Segundo ele, o governo FHC não construiu penitenciárias, esvaziou a Polícia Federal que tem um efetivo menor do que o necessário e não fiscalizou as fronteiras do país, para impedir a entrada indiscriminada de armas e drogas.
Garotinho voltou a defender sua proposta de fiscalização das fronteiras e a criação de uma guarda especial para realizar tal missão, afirmando que a medida é fundamental para o combate à violência. Ele disse ainda que vai triplicar o contingente da Polícia Federal, caso vença a eleição presidencial.
O candidato socialista voltou a criticar toda forma de aborto e a legalização de casamentos entre pessoas do mesmo sexo. ''A questão do aborto tem que ser precedida por outra pergunta.
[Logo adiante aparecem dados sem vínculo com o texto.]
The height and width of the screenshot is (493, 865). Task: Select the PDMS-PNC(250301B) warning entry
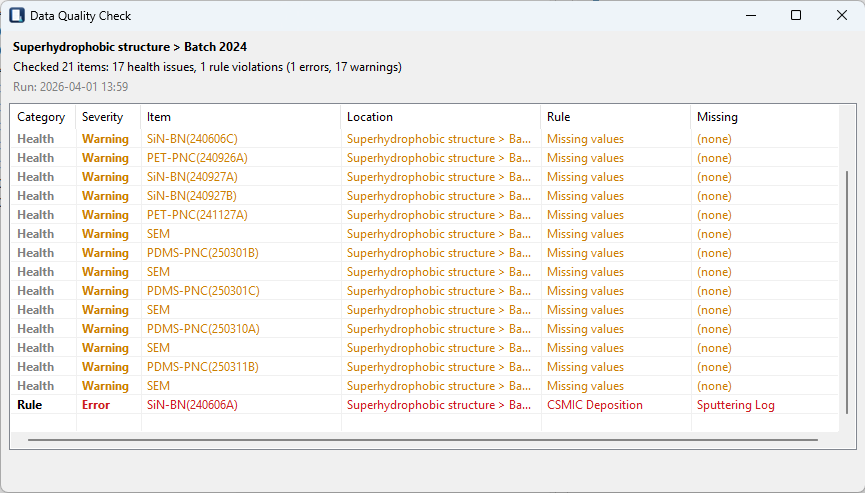coord(203,253)
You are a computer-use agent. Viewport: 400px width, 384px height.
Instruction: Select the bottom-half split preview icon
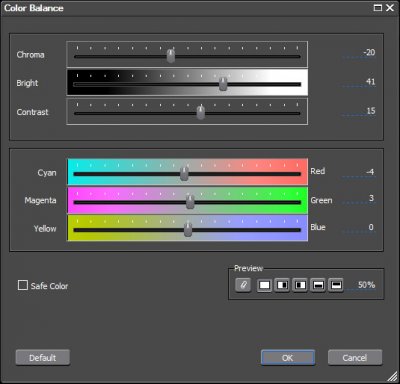click(318, 285)
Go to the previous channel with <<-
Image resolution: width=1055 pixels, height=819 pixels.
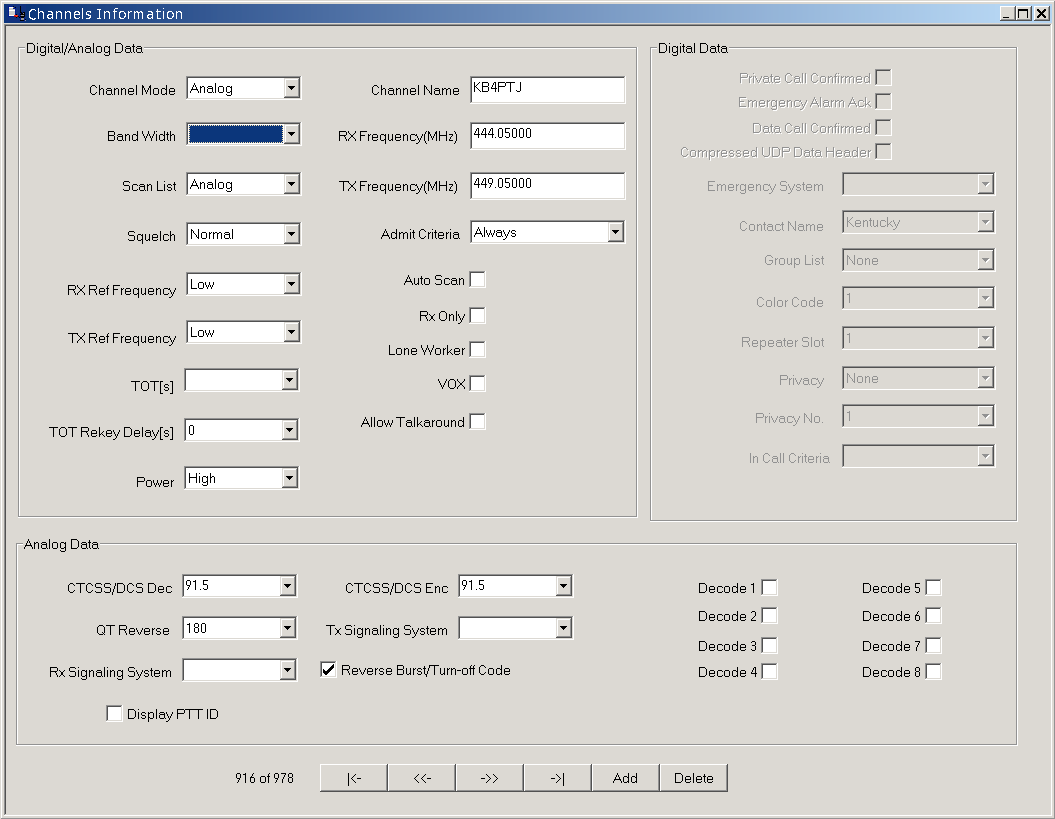coord(420,777)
A vida começa quando há a concepção, ou quando a criança nasce? Para mim, a vida começa na concepção. Se a vida começa na concepção eu não tenho direito de tirar a vida de ninguém. Sou contra o aborto, é minha posição pessoal'', respondeu Garotinho. Ele não quis adiantar, no entanto, se vetaria o projeto de lei que tramita no Congresso para a legalização do aborto em algumas circunstâncias.
Garotinho comentou que é contra a pena de morte, que não tem ainda uma opinião concreta sobre a redução da maioridade penal e que o papel das Forças Armadas é cuidar da soberania do País e não de polícia. ''A redução da maioridade penal precisa ser debatida. Porque o garoto de 16 anos de hoje não é mais o de há muitos anos'', disse. Na opinião dele, o governo de FHC ''humilhou as Forças Armadas''.
O presidenciável do PSB prometeu diminuir as alíquotas dos impostos e aumentar a base de cobrança. Ele também afirmou que vai extinguir a CPMF, se for eleito, ao falar sobre reforma tributária. ''Vou acabar com a aberração da CPMF, o Brasil é um caso raro de ter imposto de imposto. É um escândalo'', criticou.